June 10, 2009 at 8:00 am
Hi,
I am trying to select a few columns in my view where by if a particular column is NULL then it should use an alternative column. The real problem here is that there are three different scenarios whereby if there is data in a column, i will like to create a temporary column as to tell me that the data is populated from whichever colum is returning the result.
Please find below a brief explanation fron the query:
CASE
WHEN dbo.Episodes.[Onset Date] IS NULL THEN dbo.Episodes.[Referral Date] END AS [Date of Onset], [this will also be a new column titled referall date]
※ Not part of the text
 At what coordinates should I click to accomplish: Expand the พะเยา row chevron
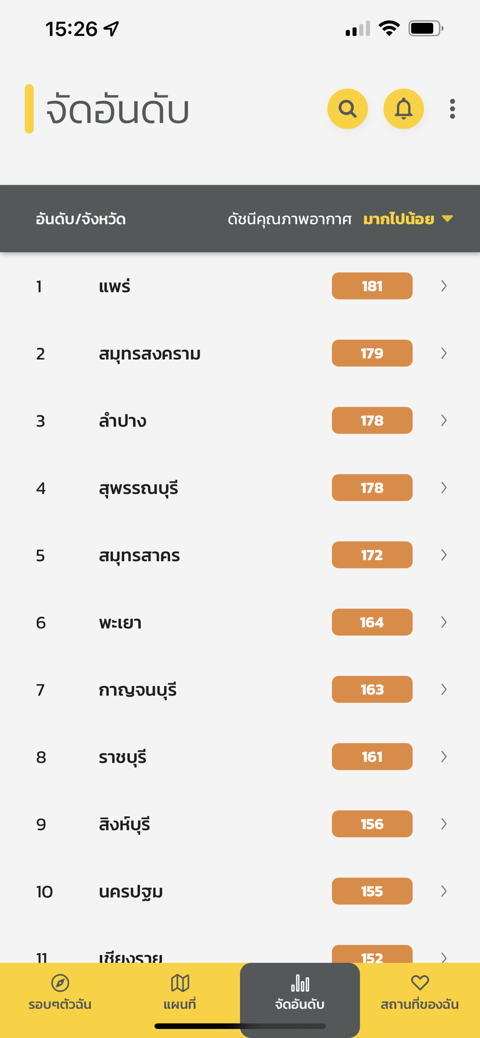(444, 622)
WHEN dbo.Episodes.[Onset Date] IS NULL AND dbo.Episodes.[Referral Date] IS NULL THEN dbo.Specimens.Specimen_Date AS [Date of Onset ] [this will be a new column titled Specimens]
END
I hope this makes sense. I tried to find out if i can use an IIf statement but no luck.
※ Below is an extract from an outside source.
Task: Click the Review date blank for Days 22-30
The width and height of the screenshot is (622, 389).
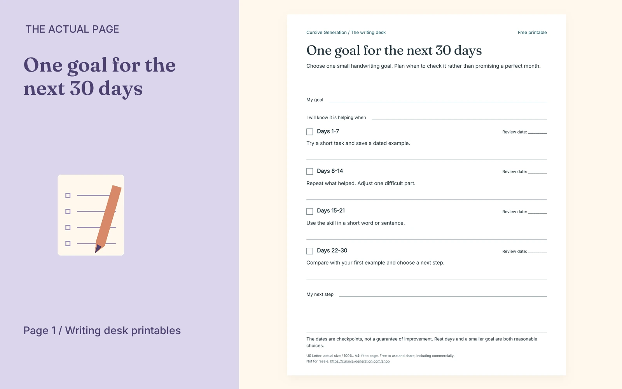Action: [x=538, y=252]
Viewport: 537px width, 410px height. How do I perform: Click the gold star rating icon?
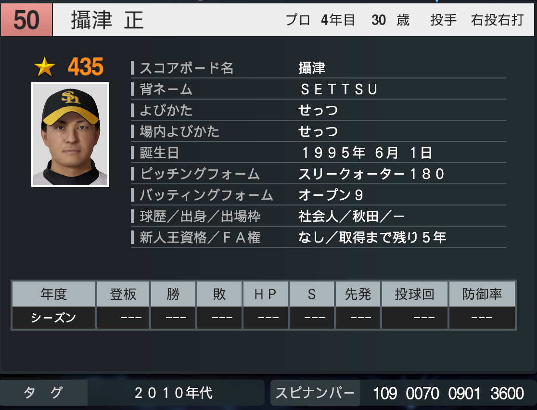point(45,67)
Any advice or help will be appreciated
June 10, 2009 at 9:36 am
You cannot determine the count and names of your columns within a CASE statement. SELECT statements always require to return table structures with same columns and data types for each row.
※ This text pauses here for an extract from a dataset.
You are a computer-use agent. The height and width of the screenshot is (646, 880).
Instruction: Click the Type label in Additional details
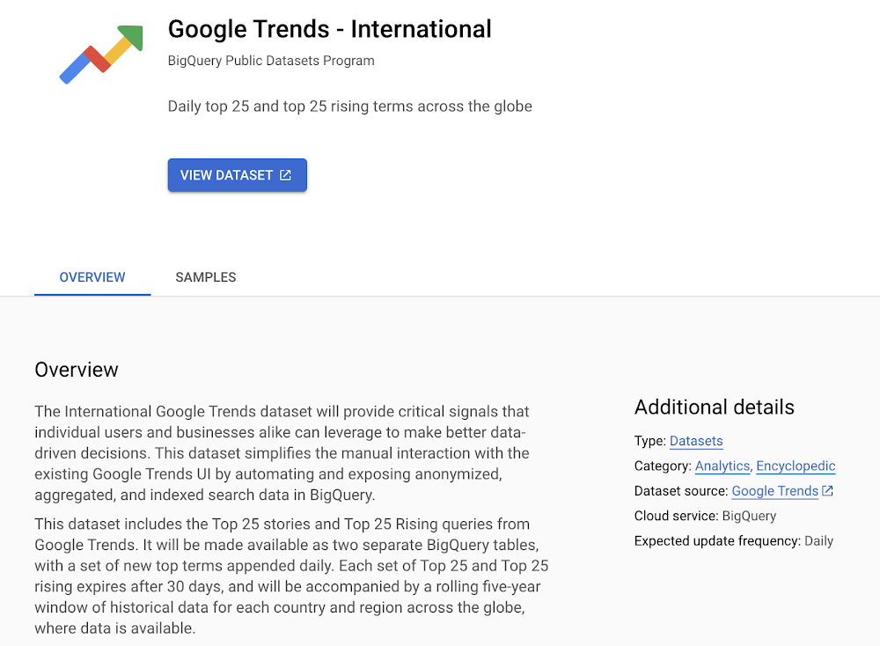(x=646, y=441)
You can return both (all) columns and use CASE to fill them.
June 11, 2009 at 6:05 am
Dunno if this helps you on the way:
SET ANSI_NULLS ON
GO
SET QUOTED_IDENTIFIER ON
GO
CREATE TABLE [dbo].[#Table_1](
[F1] [nchar](2) NULL,
[F2] [nchar](2) NULL,
[F3] [int] NOT NULL
) ON [PRIMARY]
GO
INSERT INTO #Table_1 VALUES('A','B',1)
INSERT INTO #Table_1 VALUES(null,'B',2)
INSERT INTO #Table_1 VALUES('A',null,3)
INSERT INTO #Table_1 VALUES(null,null,4)
SELECT F3,F2,F1,
-- Computed Field
CASE
WHEN F1 is not null AND F2 is not null THEN F1 + F2
WHEN F1 is null AND F2 is not null THEN F2
WHEN F1 is not null AND F2 is null THEN F1
ENDAS ComputedField
FROM #Table_1
DROP TABLE #Table_1
I used a ComputedField for a resultset based on the value of F1 and F2, but you can easily use another column of the table here.
But maybe I do not understand your problem correctly.
Another method would be to use UNION between 2(or more) SELECT statements, in which you select each different situation you would want.